§ **Série de consignes**
1. Reproduisez le passage de l'extrait sur les champagnes situé entre « Elégance et ampleur. » et « une haute acidité. », ces deux bornes comprises.
2. Répondez brièvement à ces questions sur l'extrait consacré aux champagnes.
(a) Quels arômes l'extrait attribue-t-il au Krug Collection 1973, en plus d'une note de cidre ?
(b) À quelle date le Jönköping voguait-il sur la Baltique ?
(c) À quelle profondeur la torpille a-t-elle envoyé le vaisseau ?

§ **Extrait de page**
+--

Elégance et ampleur.
Notes de pain grillé et de beurre fondu.
L’attaque est volumineuse, avec du gras.
La bulle est fine mais dense.
La superbe acidité procure une grande fraîcheur en finale.
La structure de base le rend très « vineux ».
Grand sujet avec du potentiel encore.
CHAMPAGNE KRUG COLLECTION 1973 (**)
Les arômes indiquent une grande base un peu « diminuée ».
On y retrouve de la noix et du bois noble.
Une petite oxydation y rajoute une note de cidre.
Le vin est vif grâce à une haute acidité.
L’ensemble, bien qu’agréable, a un peu lâché prise.
On devine bien une bouteille un peu déficiente.
HEIDSIECK & CO MONOPOLE 1907
GOÛT AMERICAIN (*****)
Sauvé des eaux
Le 3 novembre 1916, le Jönköping vogue sur la Baltique avec un bagage précieux:
des barils de Cognac, des tonneaux de Bourgogne et 50 caisses « bien fermées » de
100 bouteilles de Champagne Heidsieck & Co Monopole 1907. Cette cargaison est
destinée au Tsar Nicolas II et à son Armée Impériale. La Maison Heidsieck est
fournisseur officiel de ce fort bon client: 250’000 bouteilles avaient été livrées en
1910 et 1911. Une torpille allemande expédie le vaisseau par 64 m. de fond pour
82 ans! Le tombeau est en fait une cave idéale, parfaite. En ces lieux, il n’y a
quasiment pas de vie végétale, l’obscurité y règne et la température demeure
constante entre 2 et 4 degrés. La pression de l’eau maintient les bouchons bien
en place, et préserve ainsi le gaz carbonique.
Claes Bergvall et Peter Lindberg repèrent la carcasse en 1997 et en remontent
quelques bouteilles dont la qualité évidente attire les amateurs et fait « mousser »

+--

§ **Données fournies**
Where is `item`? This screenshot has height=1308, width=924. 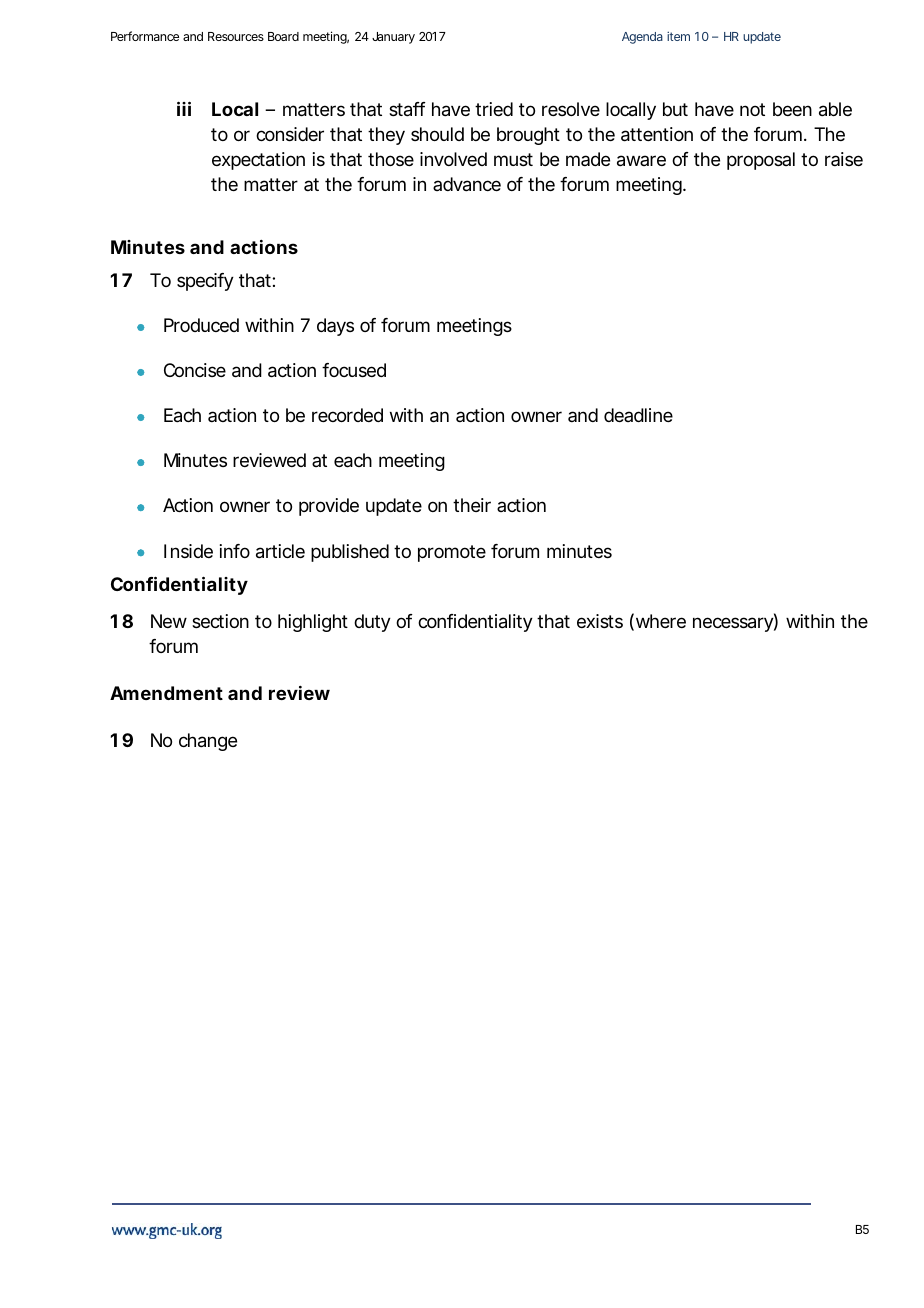
item is located at coordinates (678, 36).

+--

§ **Exercices corrigés**
1.
Elégance et ampleur.
Notes de pain grillé et de beurre fondu.
L’attaque est volumineuse, avec du gras.
La bulle est fine mais dense.
La superbe acidité procure une grande fraîcheur en finale.
La structure de base le rend très « vineux ».
Grand sujet avec du potentiel encore.
CHAMPAGNE KRUG COLLECTION 1973 (**)
Les arômes indiquent une grande base un peu « diminuée ».
On y retrouve de la noix et du bois noble.
Une petite oxydation y rajoute une note de cidre.
Le vin est vif grâce à une haute acidité.

2.
(a) De la noix et du bois noble.
(b) Le 3 novembre 1916.
(c) À 64 m de fond.